Journalism
Contents
What's behind plagiarism?
"The culprit behind the recurring clusters of plagiarism and fabrication scandals isn’t just irresponsible youth or a few bad apples or the temptations of the Internet," writes Lori Robertson, managing editor of the American Journalism Review. "It may be the newsroom culture itself. ... Many news organizations are demanding more bang for fewer bucks, as budgets are trimmed, training and mentoring are nixed, time for long, heady talks on attribution is nonexistent." And journalism has become "a profession that is viewed more and more like a business and not—as it so lovingly was post-Watergate—as a vital part of a functioning democracy." [1]
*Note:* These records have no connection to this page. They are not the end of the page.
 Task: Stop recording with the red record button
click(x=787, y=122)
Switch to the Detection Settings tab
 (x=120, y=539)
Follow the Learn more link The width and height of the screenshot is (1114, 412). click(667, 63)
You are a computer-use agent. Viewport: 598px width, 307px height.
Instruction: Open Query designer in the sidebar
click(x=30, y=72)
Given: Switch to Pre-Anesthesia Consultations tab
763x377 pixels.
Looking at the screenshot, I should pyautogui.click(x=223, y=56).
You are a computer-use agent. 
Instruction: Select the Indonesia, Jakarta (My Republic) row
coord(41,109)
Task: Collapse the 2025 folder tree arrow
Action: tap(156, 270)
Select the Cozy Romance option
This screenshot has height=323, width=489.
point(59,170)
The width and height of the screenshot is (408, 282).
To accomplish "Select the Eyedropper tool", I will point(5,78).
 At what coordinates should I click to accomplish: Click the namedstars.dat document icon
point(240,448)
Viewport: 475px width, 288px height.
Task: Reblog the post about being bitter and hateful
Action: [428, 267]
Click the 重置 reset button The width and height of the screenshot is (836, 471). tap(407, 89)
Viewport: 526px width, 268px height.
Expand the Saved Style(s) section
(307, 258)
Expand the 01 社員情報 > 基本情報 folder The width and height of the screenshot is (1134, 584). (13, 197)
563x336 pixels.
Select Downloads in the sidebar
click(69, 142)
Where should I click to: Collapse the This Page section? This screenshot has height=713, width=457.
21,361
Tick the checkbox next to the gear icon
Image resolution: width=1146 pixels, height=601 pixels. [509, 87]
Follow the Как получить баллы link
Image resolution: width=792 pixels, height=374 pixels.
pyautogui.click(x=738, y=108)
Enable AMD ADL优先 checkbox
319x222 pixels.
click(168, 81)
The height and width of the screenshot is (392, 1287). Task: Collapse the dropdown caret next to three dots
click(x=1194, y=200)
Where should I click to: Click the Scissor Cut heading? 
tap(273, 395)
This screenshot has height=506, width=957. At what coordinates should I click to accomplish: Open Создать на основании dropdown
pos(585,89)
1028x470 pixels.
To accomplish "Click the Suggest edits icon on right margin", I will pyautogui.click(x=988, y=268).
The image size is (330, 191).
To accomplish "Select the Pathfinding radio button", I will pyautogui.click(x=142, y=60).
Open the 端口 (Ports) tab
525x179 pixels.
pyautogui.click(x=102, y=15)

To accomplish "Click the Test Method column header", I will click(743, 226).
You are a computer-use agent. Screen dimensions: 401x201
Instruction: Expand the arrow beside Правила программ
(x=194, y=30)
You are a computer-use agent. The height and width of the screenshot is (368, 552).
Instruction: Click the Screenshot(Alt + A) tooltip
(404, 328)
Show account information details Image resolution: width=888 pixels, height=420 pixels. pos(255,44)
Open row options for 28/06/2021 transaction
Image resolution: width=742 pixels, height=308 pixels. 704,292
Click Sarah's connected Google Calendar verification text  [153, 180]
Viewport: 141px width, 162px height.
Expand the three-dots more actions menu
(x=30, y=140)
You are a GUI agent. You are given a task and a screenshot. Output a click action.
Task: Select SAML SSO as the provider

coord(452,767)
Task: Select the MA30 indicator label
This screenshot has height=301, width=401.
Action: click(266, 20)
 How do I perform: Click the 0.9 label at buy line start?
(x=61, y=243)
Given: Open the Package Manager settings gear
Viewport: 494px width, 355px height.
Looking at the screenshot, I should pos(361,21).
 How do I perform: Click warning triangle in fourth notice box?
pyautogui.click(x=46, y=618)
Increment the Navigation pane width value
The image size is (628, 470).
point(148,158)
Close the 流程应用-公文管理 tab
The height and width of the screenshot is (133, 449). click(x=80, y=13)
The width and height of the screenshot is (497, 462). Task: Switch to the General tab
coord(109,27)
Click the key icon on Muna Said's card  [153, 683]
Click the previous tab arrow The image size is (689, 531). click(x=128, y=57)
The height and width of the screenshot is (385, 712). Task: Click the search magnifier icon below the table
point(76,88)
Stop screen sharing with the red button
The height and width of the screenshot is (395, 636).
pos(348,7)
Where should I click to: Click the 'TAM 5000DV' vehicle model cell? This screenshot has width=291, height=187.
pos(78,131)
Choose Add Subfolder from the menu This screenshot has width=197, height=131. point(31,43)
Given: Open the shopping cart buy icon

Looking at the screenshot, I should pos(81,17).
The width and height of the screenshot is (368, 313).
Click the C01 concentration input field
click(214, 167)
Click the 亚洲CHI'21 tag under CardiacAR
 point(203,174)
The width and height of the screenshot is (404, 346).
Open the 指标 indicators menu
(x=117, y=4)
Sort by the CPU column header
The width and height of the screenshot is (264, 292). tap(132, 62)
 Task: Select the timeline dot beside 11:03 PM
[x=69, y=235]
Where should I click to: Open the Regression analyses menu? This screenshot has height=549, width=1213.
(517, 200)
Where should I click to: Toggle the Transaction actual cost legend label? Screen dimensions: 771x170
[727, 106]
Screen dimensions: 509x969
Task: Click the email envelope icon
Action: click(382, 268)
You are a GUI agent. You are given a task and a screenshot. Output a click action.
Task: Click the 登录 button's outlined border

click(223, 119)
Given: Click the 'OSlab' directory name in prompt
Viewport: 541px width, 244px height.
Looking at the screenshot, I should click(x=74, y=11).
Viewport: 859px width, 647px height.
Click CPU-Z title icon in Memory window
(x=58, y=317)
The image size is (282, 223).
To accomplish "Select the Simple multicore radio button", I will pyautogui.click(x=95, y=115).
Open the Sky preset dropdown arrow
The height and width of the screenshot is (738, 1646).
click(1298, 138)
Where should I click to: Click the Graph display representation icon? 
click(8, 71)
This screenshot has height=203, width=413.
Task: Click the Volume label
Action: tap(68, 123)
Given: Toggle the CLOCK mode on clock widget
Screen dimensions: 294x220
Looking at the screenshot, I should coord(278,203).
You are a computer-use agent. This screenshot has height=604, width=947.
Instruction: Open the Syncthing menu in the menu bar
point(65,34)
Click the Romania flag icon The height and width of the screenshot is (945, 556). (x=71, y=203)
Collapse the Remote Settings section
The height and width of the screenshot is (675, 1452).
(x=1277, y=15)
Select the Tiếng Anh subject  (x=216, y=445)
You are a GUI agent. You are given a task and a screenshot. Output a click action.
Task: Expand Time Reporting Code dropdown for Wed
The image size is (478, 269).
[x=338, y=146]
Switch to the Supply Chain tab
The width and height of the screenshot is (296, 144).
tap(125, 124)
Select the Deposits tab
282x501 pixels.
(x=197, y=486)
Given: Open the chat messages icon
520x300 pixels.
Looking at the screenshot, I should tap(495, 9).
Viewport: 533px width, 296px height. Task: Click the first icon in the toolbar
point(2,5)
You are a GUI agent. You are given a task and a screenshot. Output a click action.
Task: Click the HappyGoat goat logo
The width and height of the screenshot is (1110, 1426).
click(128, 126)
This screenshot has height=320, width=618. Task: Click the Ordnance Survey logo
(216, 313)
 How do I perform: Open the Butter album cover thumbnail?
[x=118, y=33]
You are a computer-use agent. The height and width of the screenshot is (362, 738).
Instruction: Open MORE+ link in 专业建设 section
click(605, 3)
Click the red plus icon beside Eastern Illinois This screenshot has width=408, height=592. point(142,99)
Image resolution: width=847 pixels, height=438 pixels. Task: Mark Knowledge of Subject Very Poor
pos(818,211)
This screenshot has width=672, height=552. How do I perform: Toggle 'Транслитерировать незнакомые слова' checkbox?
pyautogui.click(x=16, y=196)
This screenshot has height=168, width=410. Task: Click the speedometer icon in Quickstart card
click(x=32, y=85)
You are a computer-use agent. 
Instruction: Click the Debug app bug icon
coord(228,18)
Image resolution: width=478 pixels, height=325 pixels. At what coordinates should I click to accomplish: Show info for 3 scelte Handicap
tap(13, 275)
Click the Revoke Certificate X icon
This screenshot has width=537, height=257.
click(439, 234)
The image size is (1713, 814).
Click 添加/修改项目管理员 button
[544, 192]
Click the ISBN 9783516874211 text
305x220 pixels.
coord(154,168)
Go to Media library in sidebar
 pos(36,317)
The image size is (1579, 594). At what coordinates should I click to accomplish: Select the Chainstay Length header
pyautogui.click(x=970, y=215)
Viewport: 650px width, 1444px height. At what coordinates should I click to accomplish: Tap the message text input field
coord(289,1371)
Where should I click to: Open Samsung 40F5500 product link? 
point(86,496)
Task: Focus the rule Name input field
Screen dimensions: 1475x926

Budget-cutting On The News Room Floor
Staffing cuts and declining circulation are hitting leading newspapers including the Los Angeles Times, New York Times, Wall Street Journal and Chicago Tribune. "If newspapers take the shortsighted, short-term approach to tighter budgets by whittling away at investigative reporting, others outside the industry - such as blogs and radio - likely will take up the slack, and newspapers' decline will accelerate," writes Editor and Publisher editor Steve Outing. [2] Newsrooms "have become the morgues they so closely resemble, filled with ghosts of the departed and those who await the next ax to fall," writes Kathleen Parker. "But to those in the trenches, cutting staff is exactly the wrong solution, more like a self-inflicted wound trending toward suicide than a remedy. By cutting newsroom staffs, the corporate suits are reducing the likelihood that papers can do what makes them necessary." [3]
The News ... Brought to You By Government Officials
Ted Koppel, who recently stepped down from Nightline, his long-running TV news show, "was a fine journalist and a decent man," writes Fred Branfman, "but to stay atop journalism's establishment, even he had to make a deal with the devil." Branfman recalls his own experiences with Koppel during the war in Indochina, praising his "charisma, good humor and an unusual mix of professionalism and human decency."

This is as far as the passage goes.